Find all the lines in the material below with the word "agent", and copy them.

* [Extracted information]:
=== Section Start ===
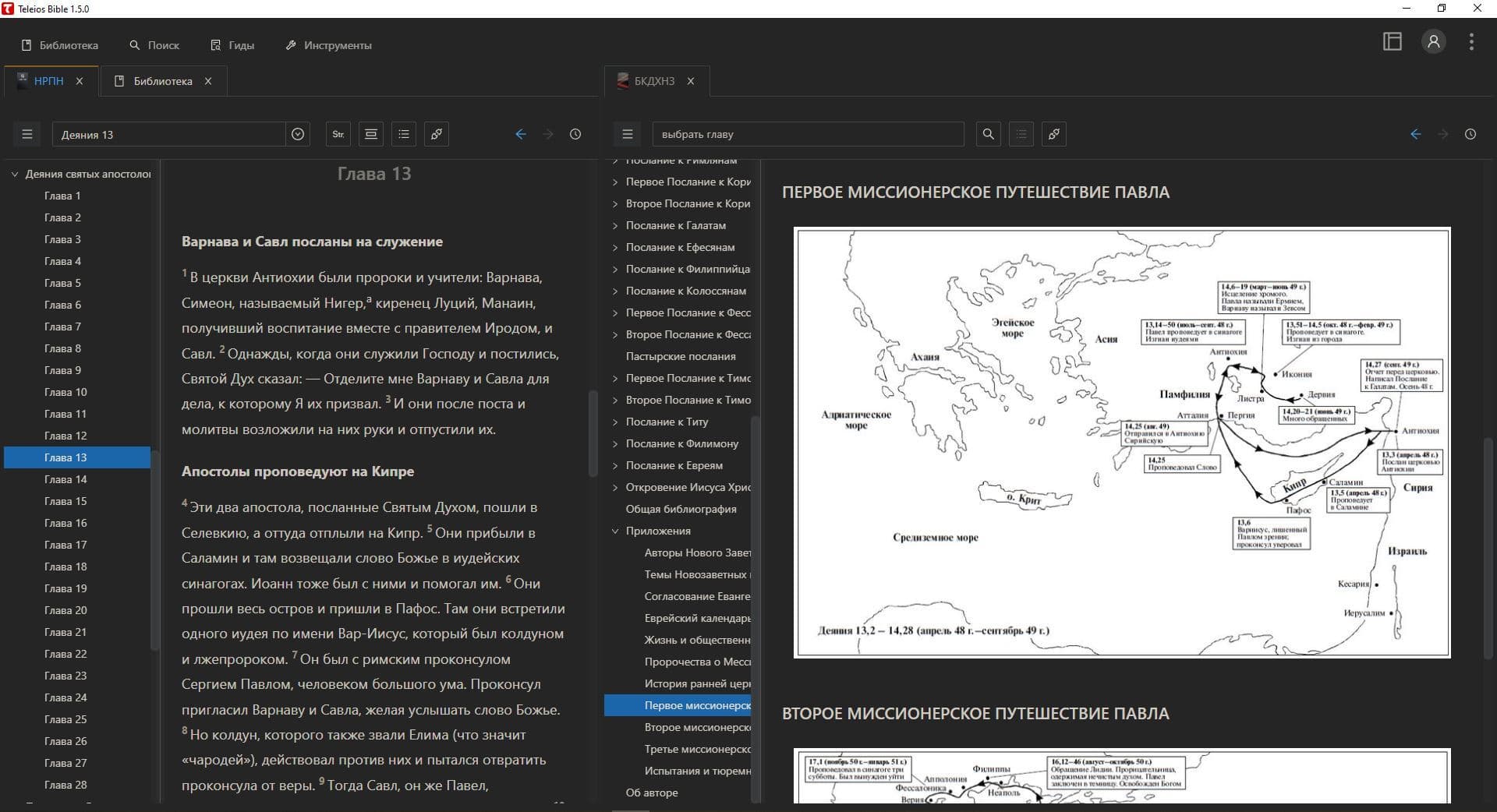
Task: Open search in the БКДХНЗ panel
Action: pyautogui.click(x=988, y=134)
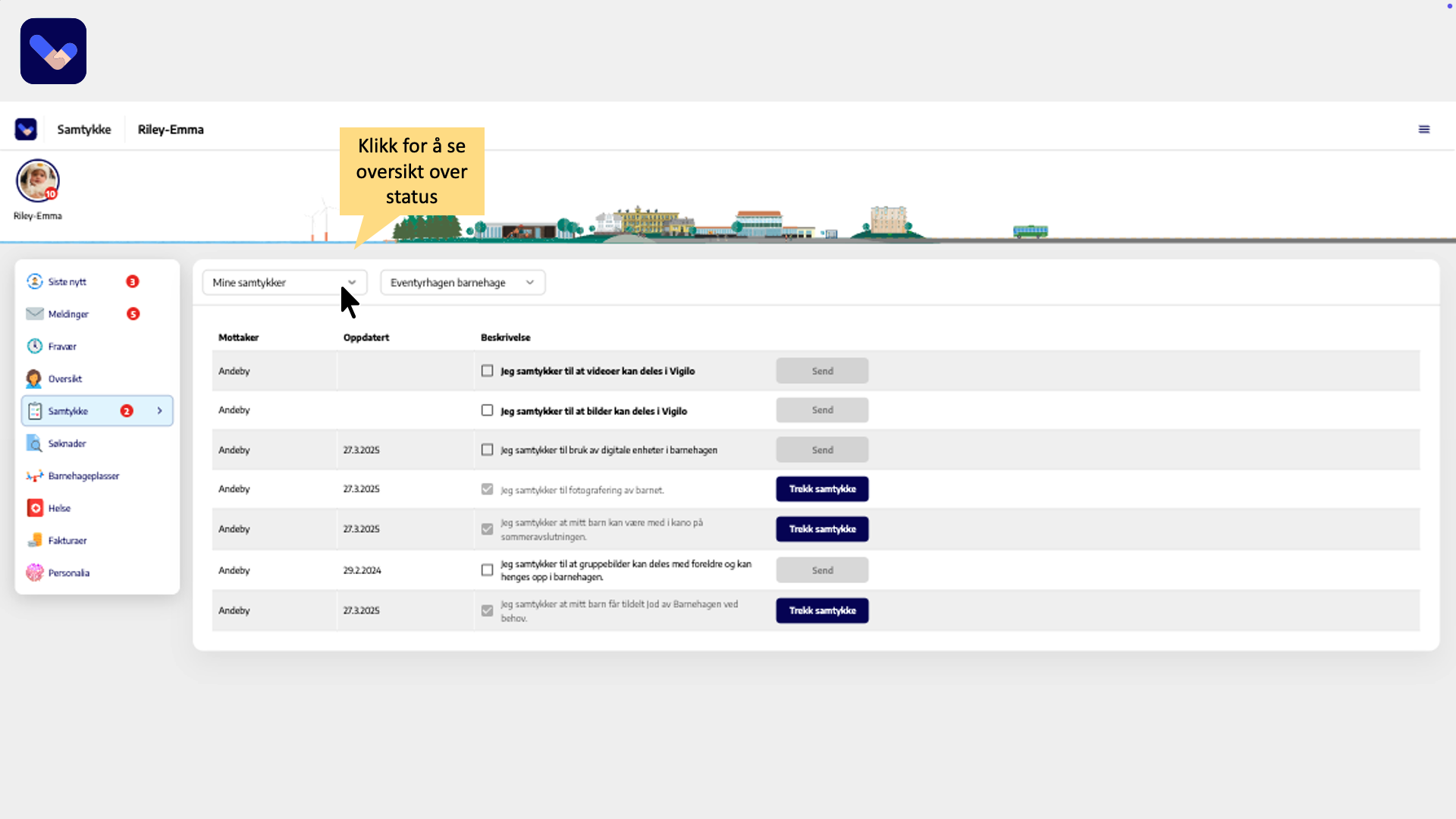Click Riley-Emma's profile photo thumbnail

click(37, 180)
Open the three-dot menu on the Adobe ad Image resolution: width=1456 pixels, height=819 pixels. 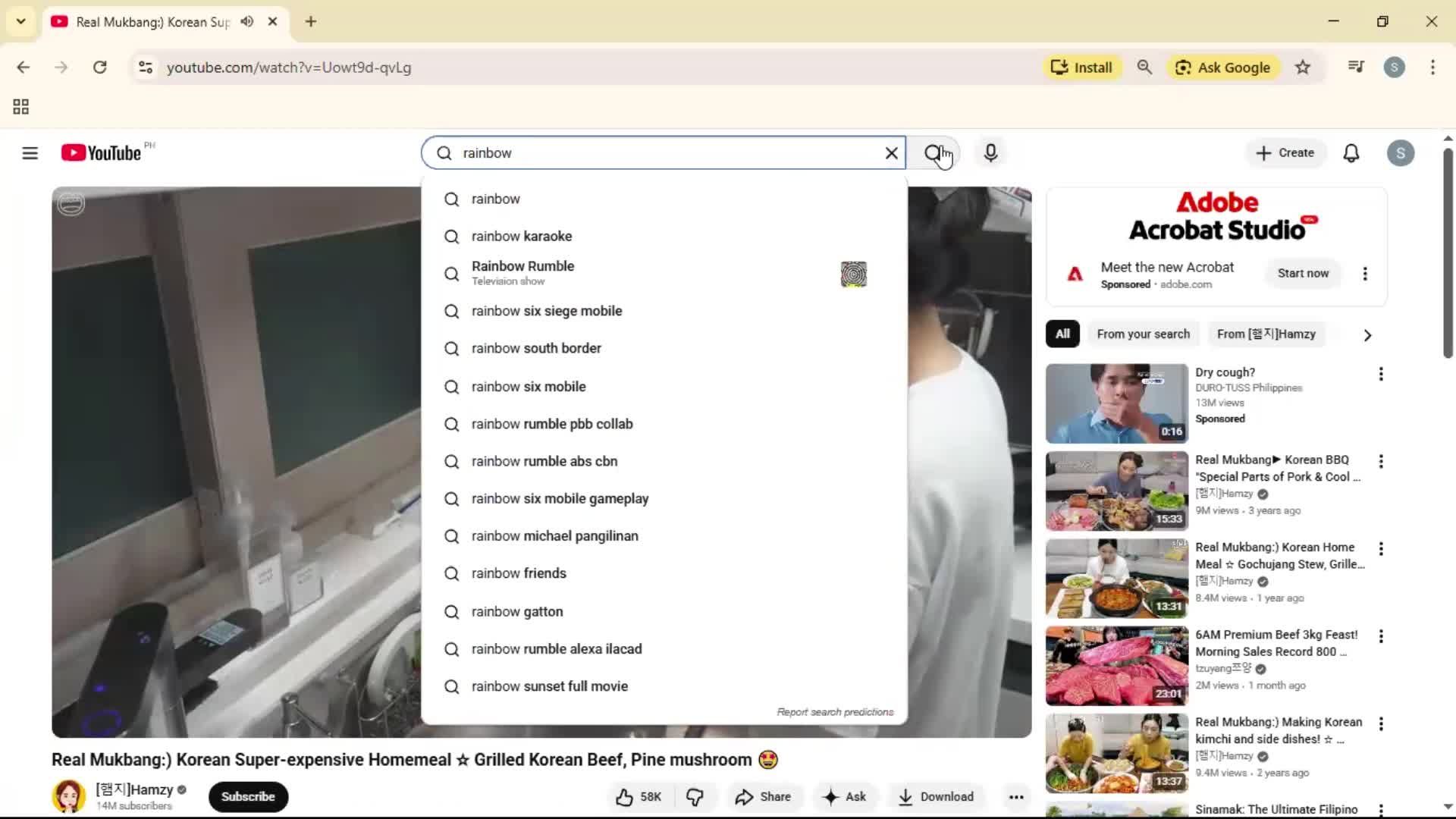(x=1365, y=274)
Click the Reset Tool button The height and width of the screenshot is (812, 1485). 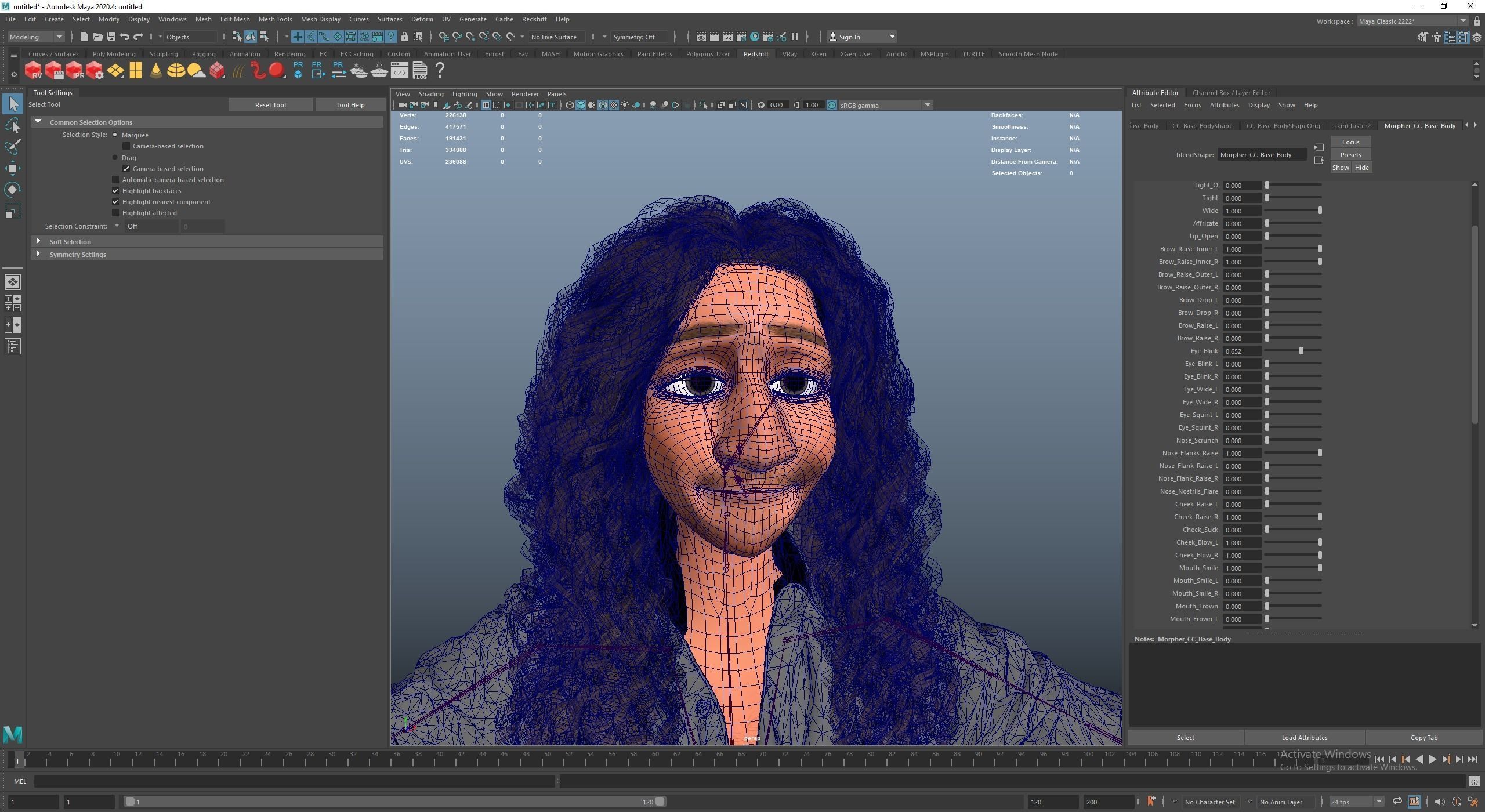270,105
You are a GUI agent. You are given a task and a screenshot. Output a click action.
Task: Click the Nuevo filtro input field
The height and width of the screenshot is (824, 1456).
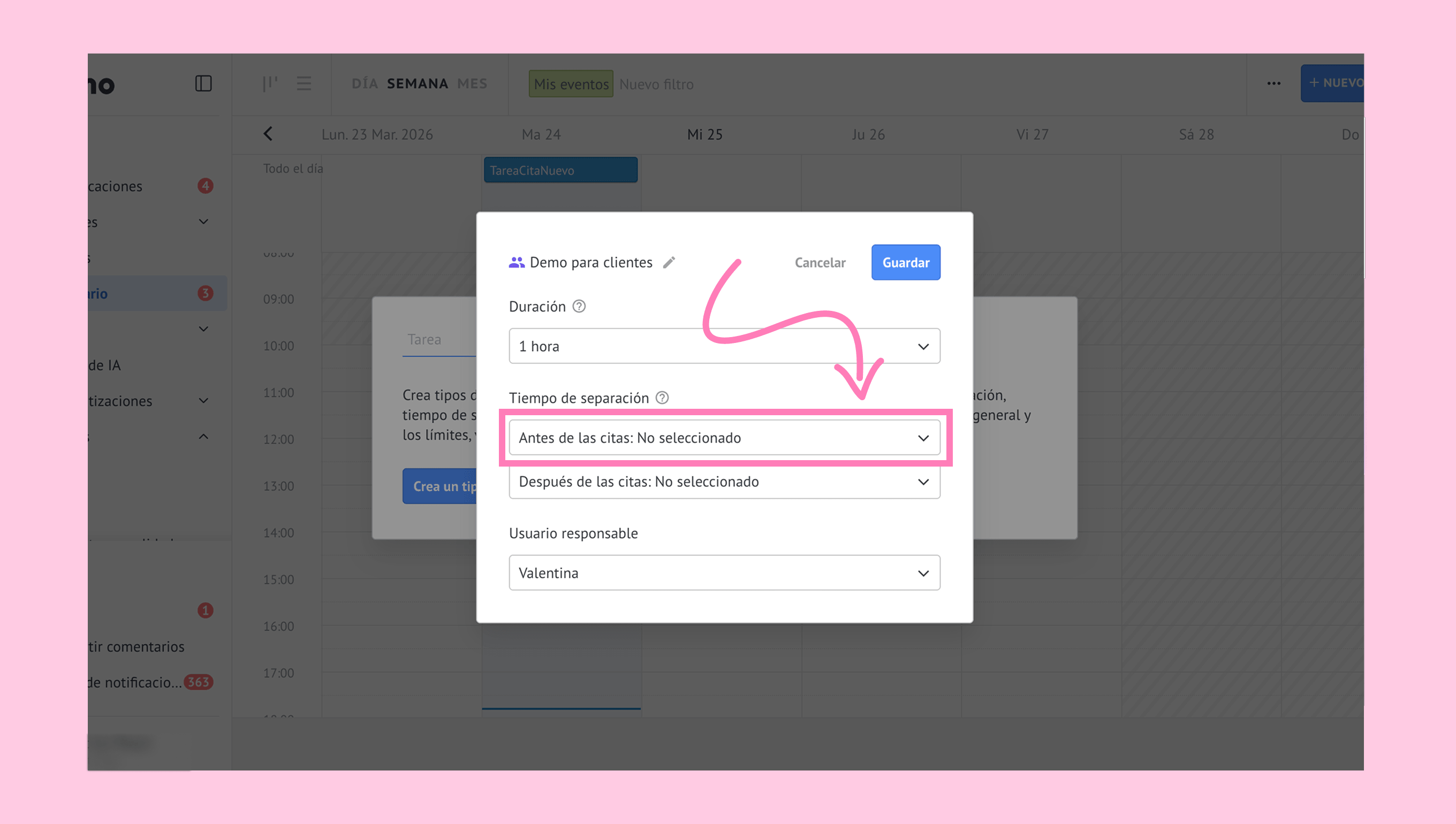tap(657, 84)
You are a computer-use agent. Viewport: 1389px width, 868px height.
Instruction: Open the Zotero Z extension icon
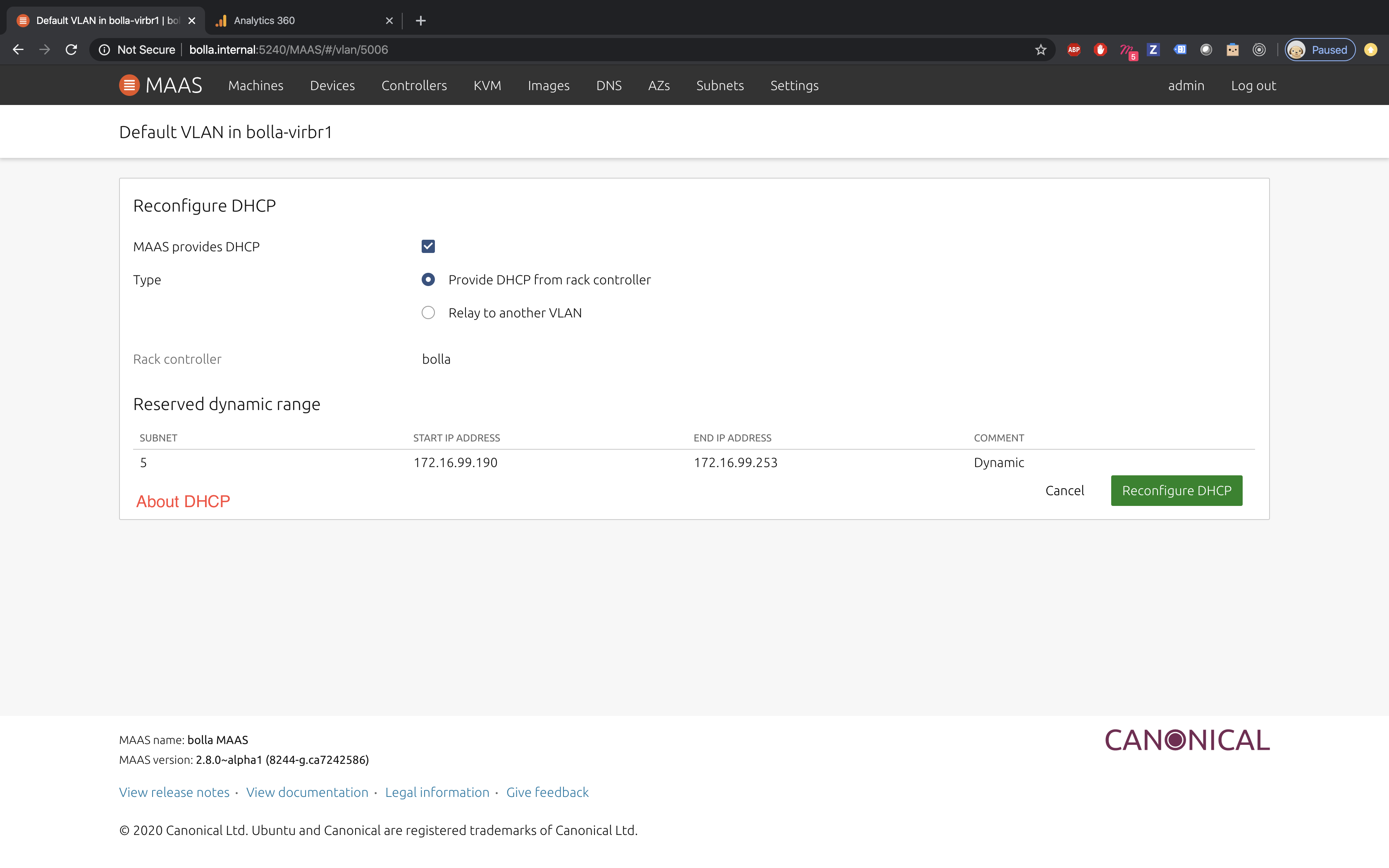1153,50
=== Section End ===
* [Exercise output]:
You are a GUI agent. You are given a task and a screenshot. Output a click action.
You are a computer-use agent. Viewport: 1389px width, 868px height.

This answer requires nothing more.